Convert the lines below into a JSON array of strings, one string per line, omitting blank lines.
● ● ● ● ● ● ●
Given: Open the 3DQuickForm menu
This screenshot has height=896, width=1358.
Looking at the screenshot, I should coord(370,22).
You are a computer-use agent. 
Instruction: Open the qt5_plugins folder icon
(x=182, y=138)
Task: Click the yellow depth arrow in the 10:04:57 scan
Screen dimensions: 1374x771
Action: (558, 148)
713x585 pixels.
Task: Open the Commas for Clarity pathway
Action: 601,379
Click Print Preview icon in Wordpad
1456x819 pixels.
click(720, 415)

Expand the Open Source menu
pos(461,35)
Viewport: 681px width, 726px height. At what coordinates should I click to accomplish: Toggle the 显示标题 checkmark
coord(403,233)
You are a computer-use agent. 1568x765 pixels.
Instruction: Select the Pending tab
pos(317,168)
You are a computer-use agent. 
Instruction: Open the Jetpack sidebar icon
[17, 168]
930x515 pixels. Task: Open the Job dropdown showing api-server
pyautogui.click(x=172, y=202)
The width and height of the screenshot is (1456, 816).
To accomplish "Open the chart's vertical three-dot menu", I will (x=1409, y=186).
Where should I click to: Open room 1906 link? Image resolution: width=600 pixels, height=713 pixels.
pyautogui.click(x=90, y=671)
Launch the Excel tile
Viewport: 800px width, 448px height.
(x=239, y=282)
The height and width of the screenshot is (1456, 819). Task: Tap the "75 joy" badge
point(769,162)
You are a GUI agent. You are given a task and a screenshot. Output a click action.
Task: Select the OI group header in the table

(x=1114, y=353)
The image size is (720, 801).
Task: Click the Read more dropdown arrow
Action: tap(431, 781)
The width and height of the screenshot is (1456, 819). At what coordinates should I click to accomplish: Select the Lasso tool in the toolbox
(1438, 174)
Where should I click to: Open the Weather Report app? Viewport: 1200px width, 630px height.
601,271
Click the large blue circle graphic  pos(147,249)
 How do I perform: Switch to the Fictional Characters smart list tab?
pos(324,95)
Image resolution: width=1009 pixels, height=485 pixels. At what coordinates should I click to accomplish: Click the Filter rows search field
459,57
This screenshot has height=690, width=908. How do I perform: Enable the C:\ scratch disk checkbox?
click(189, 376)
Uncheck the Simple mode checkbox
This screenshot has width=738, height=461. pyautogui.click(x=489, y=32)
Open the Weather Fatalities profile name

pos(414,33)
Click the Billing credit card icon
● ● ● ● ● ● ●
> _Worked answer_:
[
  "Given: Open the 3DQuickForm menu",
  "This screenshot has height=896, width=1358.",
  "Looking at the screenshot, I should coord(370,22).",
  "You are a computer-use agent. ",
  "Instruction: Open the qt5_plugins folder icon",
  "(x=182, y=138)",
  "Task: Click the yellow depth arrow in the 10:04:57 scan",
  "Screen dimensions: 1374x771",
  "Action: (558, 148)",
  "713x585 pixels.",
  "Task: Open the Commas for Clarity pathway",
  "Action: 601,379",
  "Click Print Preview icon in Wordpad",
  "1456x819 pixels.",
  "click(720, 415)",
  "Expand the Open Source menu",
  "pos(461,35)",
  "Viewport: 681px width, 726px height. At what coordinates should I click to accomplish: Toggle the 显示标题 checkmark",
  "coord(403,233)",
  "You are a computer-use agent. 1568x765 pixels.",
  "Instruction: Select the Pending tab",
  "pos(317,168)",
  "You are a computer-use agent. ",
  "Instruction: Open the Jetpack sidebar icon",
  "[17, 168]",
  "930x515 pixels. Task: Open the Job dropdown showing api-server",
  "pyautogui.click(x=172, y=202)",
  "The width and height of the screenshot is (1456, 816).",
  "To accomplish \"Open the chart's vertical three-dot menu\", I will (x=1409, y=186).",
  "Where should I click to: Open room 1906 link? Image resolution: width=600 pixels, height=713 pixels.",
  "pyautogui.click(x=90, y=671)",
  "Launch the Excel tile",
  "Viewport: 800px width, 448px height.",
  "(x=239, y=282)",
  "The height and width of the screenshot is (1456, 819). Task: Tap the \"75 joy\" badge",
  "point(769,162)",
  "You are a GUI agent. You are given a task and a screenshot. Output a click action.",
  "Task: Select the OI group header in the table",
  "(x=1114, y=353)",
  "The image size is (720, 801).",
  "Task: Click the Read more dropdown arrow",
  "Action: tap(431, 781)",
  "The width and height of the screenshot is (1456, 819). At what coordinates should I click to accomplish: Select the Lasso tool in the toolbox",
  "(1438, 174)",
  "Where should I click to: Open the Weather Report app? Viewport: 1200px width, 630px height.",
  "601,271",
  "Click the large blue circle graphic  pos(147,249)",
  " How do I perform: Switch to the Fictional Characters smart list tab?",
  "pos(324,95)",
  "Image resolution: width=1009 pixels, height=485 pixels. At what coordinates should I click to accomplish: Click the Filter rows search field",
  "459,57",
  "This screenshot has height=690, width=908. How do I perform: Enable the C:\\ scratch disk checkbox?",
  "click(189, 376)",
  "Uncheck the Simple mode checkbox",
  "This screenshot has width=738, height=461. pyautogui.click(x=489, y=32)",
  "Open the Weather Fatalities profile name",
  "pos(414,33)",
  "Click the Billing credit card icon"
]